Central to Porto’s attitude is that experienced visual effects artists know an awful lot about making an image look right, and surely this wealth of experience, that ML researchers don’t have, is valuable. He believes the path forward is combining the science of ML research with the art experience of VFX professionals, and that such a marriage will dramatically alter effects work.
Starting on Paint fixes
A great example of Porto’s approach is how he started looking at the problem of painting out small faults such as rig removal or removing facial tracking markers. Rather than using published data sets from the ML community, he gathered the best paint out shots he himself had done over his career. He then got the software to train on his own before and after digital cleanups. Once he had trained the ML engine, he started using Flame to generate ML ‘Thiago’ level marker removal. The solution was in how ML Generative Adversarial Networks (GANs) work. Internally, a GAN runs on the principle of two AI engines battling it out. One produces a result much like a counterfeiter, and the other tries to detect the fake, much like a cop. This internal battle of self-improvement is key to GANs success, the ‘counterfeiter’ keeps improving until it can fool the ‘cop’. Porto’s process involved doing a difference matte between his best manual solution and the computer’s own attempt.
When using GANs one needs a loss function or discriminator (the cop) to know what is good and what is not. By doing a difference matte in Flame, Porto produces a black and white matte, which can be thought of as a value between 0 and 1 for every pixel. If the image has not been touched, then Flame’s difference matte is naturally black or 0. The GAN was trained to try and get its paint repairs to be so good that there was no difference between a crafted hand-painted fix by Porto himself and the digitally generated fix done automatically by the computer. This worked remarkably well. Since the AI trained on Porto’s finest professional work, it produced results he was artistically happy with. Armed with this early success Porto decided to embark on some much more complex tests.
At fxguide we were more than happy to support Thiago’s exploration, with a test to demonstrate what is possible in de-aging.
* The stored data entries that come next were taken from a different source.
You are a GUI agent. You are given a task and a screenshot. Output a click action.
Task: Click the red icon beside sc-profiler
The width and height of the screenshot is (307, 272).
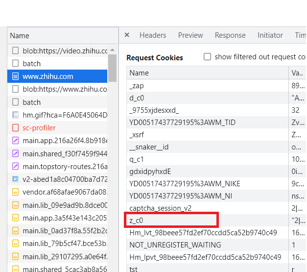click(x=15, y=128)
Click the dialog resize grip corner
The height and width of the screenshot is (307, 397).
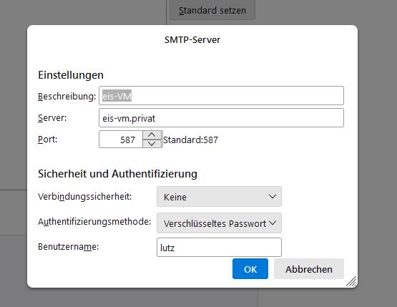(351, 281)
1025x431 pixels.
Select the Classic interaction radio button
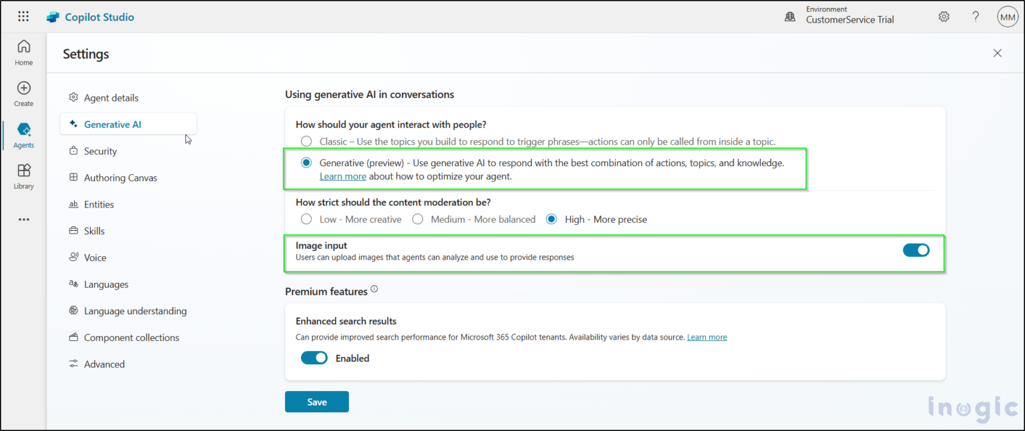(306, 141)
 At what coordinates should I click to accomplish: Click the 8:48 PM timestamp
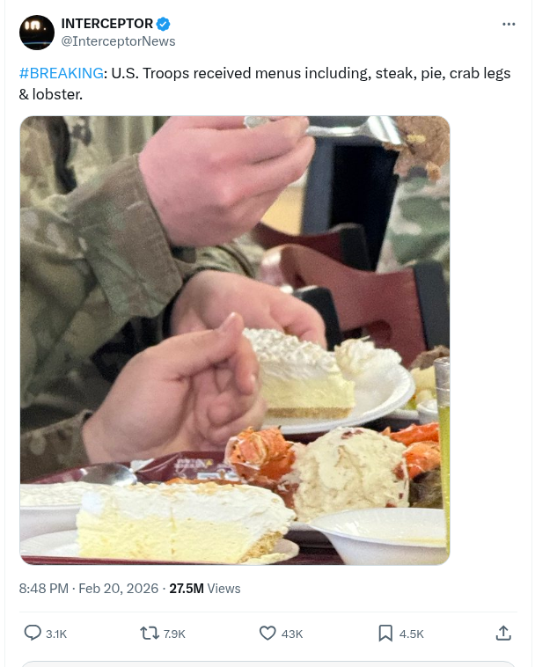click(44, 589)
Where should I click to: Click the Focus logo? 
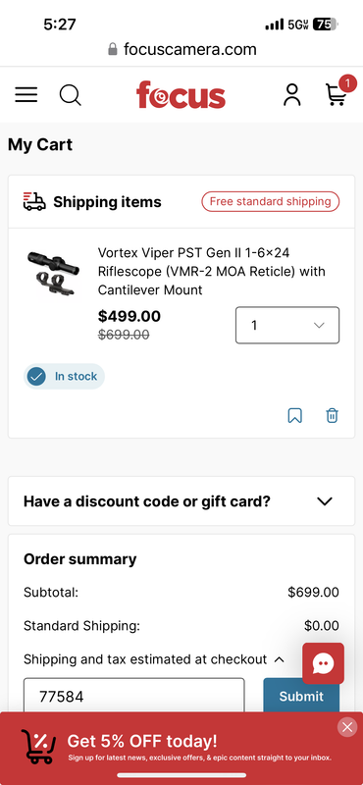coord(181,94)
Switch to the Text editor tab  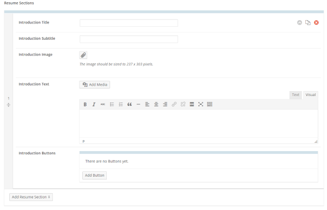tap(295, 95)
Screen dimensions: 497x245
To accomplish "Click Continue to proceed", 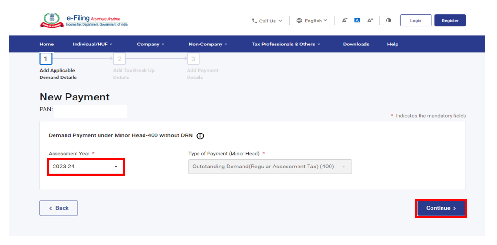I will [x=441, y=208].
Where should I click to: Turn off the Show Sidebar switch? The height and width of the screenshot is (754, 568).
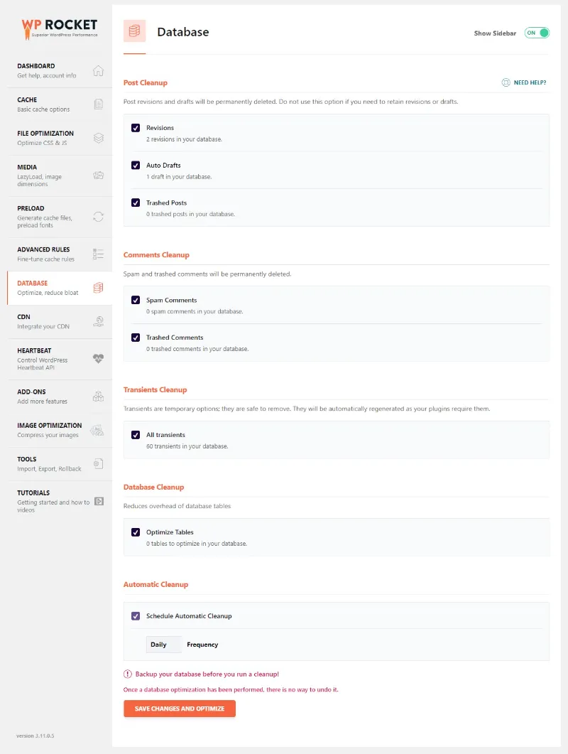[x=536, y=33]

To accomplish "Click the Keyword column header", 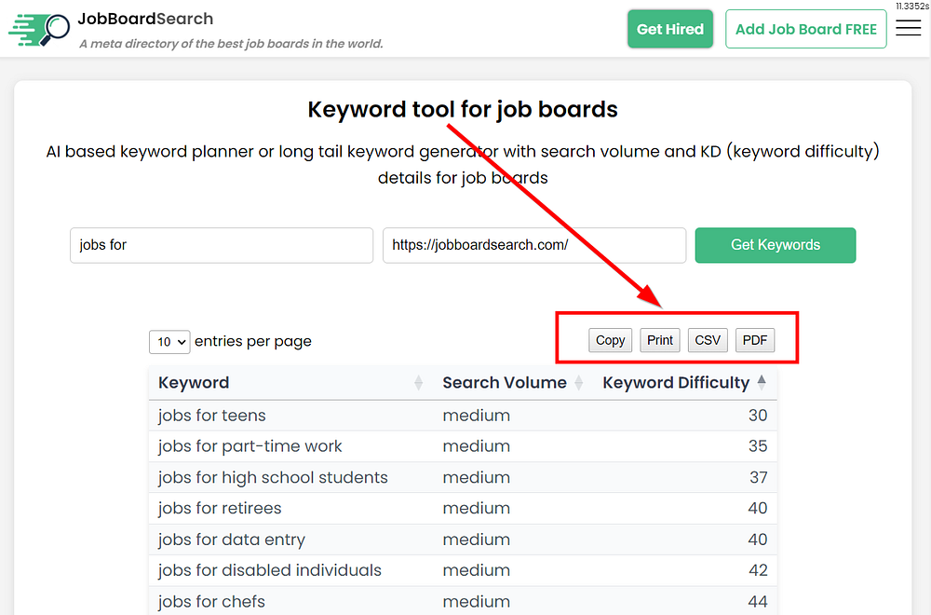I will (x=194, y=383).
Together we staged a de-aging shoot of fxguide’s Mike Seymour, taking Mike back about a decade in age and appearance using Autodesk Flame and cutting-edge published ML algorithms.
Porto was inspired by ILM’s work on the Irishman, and he set about seeing if there was a 2D solution using ML that perhaps he could use in shorter length projects such as in advertising or episodic TV shows. He challenged himself to not only de-age a person but do it without softening the image and losing facial detail.
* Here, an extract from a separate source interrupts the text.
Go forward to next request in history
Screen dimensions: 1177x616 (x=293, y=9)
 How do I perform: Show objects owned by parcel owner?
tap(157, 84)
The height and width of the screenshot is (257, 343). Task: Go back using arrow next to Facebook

The workflow for the Mike de-aging test is actually a new approach for Porto who has been doing tests now for some time. He started experimenting with connecting Nuke Scripts with Flame and while he succeeded, he found the process so time-consuming that it was only of marginal benefit. He then developed a series of approaches based on an earlier version of Flame using ML, but this newest approach documented below is the result of Porto migrating to the newest Autodesk Flame 2021 version of the software. “Flame 2021 machine learning models changed my workflow, it may not be perfect but it is perfect for me,” he explained.
Stage 1: Up-Res
To do this de-aging demo, the first stage was to find a clip of Mike Seymour from ten years ago. That was not difficult. But a decade ago the shot was not mastering in 4K, so Porto started by up-resing the source clip to 4K, adding in detail and clarity with ML. This Super-Res clip would become the training data for the various ML tools which would then learn the face of the younger Mike Seymour. Porto did a Super-Res which is a ML up-resing process.
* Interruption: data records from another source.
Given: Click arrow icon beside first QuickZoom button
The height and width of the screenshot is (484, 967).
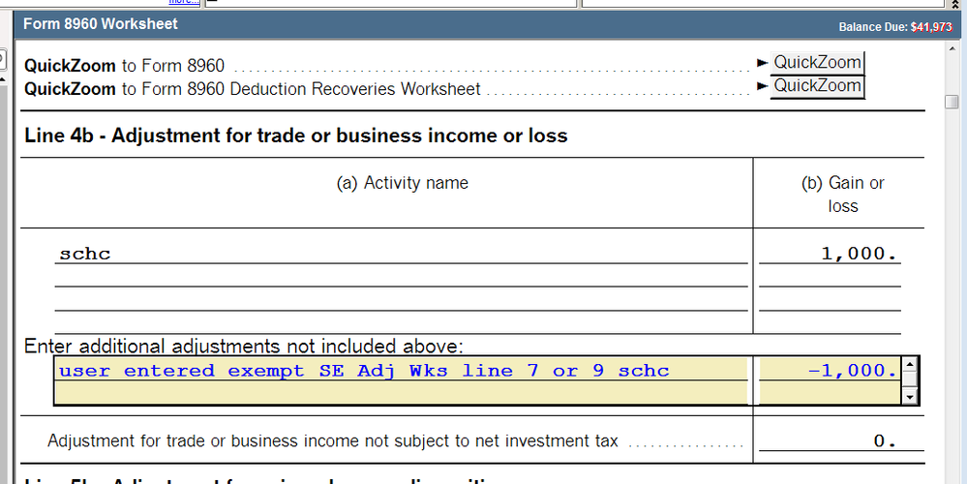Looking at the screenshot, I should pos(763,63).
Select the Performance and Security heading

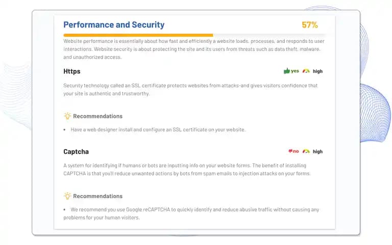(114, 25)
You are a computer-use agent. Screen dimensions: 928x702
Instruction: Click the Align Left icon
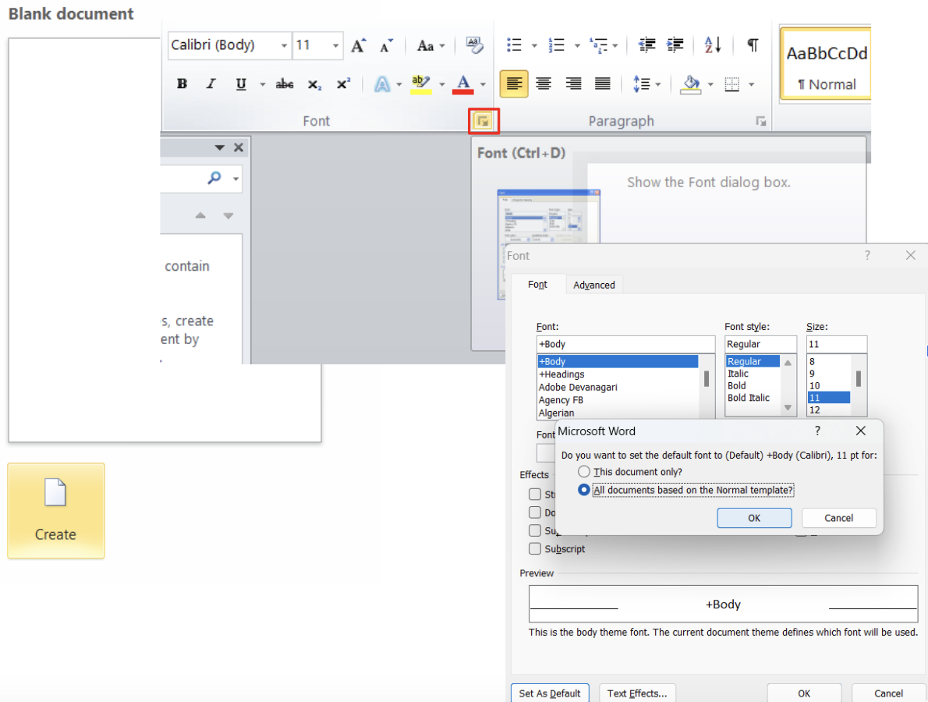tap(514, 83)
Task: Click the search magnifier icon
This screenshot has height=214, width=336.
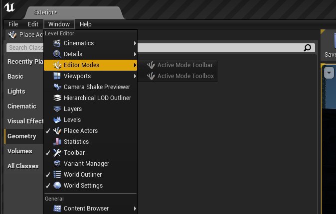Action: [308, 48]
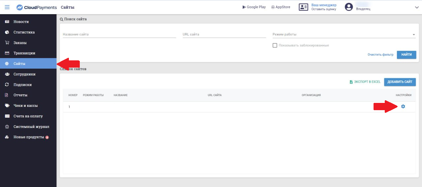Open 'Новые продукты' sidebar item
This screenshot has height=187, width=422.
point(28,137)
The ‘Super’ up-res was approximately 6K when done. The reason for this is the relative size of just the face in the overall image. While the whole frame was 6K, Porto wanted localised resolution encompassing the face to be 1024 x 1024 pixels for training. “Commonly online you see that people crop in on a face, and it’s effectively just a 256 x 256 resolution space. They do the ML and then up-res at the end. This is not enough effective resolution for a good result and the face still looks soft even when up-resed to 4K,” he explains.
“I could have scaled the clip in Flame as normal but it only has a bicubic based up-res at the moment – but I hope Autodesk moves to Super Resolution with GANs (as a tool in Flame), that would be amazing” Porto suggests. To demonstrate the difference between a bi-cubic scale and trained Super Res, Porto offers this example of an image by fashion photographer Cecil Beaton from New York. The original resolution is 1800 by 1400 pixels and Porto’s Super Resolution version of the image was scaled to 10K. Below is a version of the 10K image, compared to the source in relative size (bottom right) and with examples of the difference in detail (left of the frame).
Stage 2: Training
The next task is to train the ML on the young face. This is done not as one large attempt, but a series of smaller sections which are then brought back together. In January Porto posted some early personal de-aging tests he had attempted on clips from The Irishman but these used a different approach. These initial tests trained on the face looking one way, then the face straight on, then the face looking down, etc. For the Mike demo instead of dividing the problem up by face directions, Porto divided the face up by regions. “The previous approach was nice but it was very time-consuming. Instead of building a model based on the pose of the head, I now have a model for just the eyes, and just for the mouth, etc. It no longer matters what the orientation of the mouth is, it just builds a model for the mouth, for example.” Porto explains.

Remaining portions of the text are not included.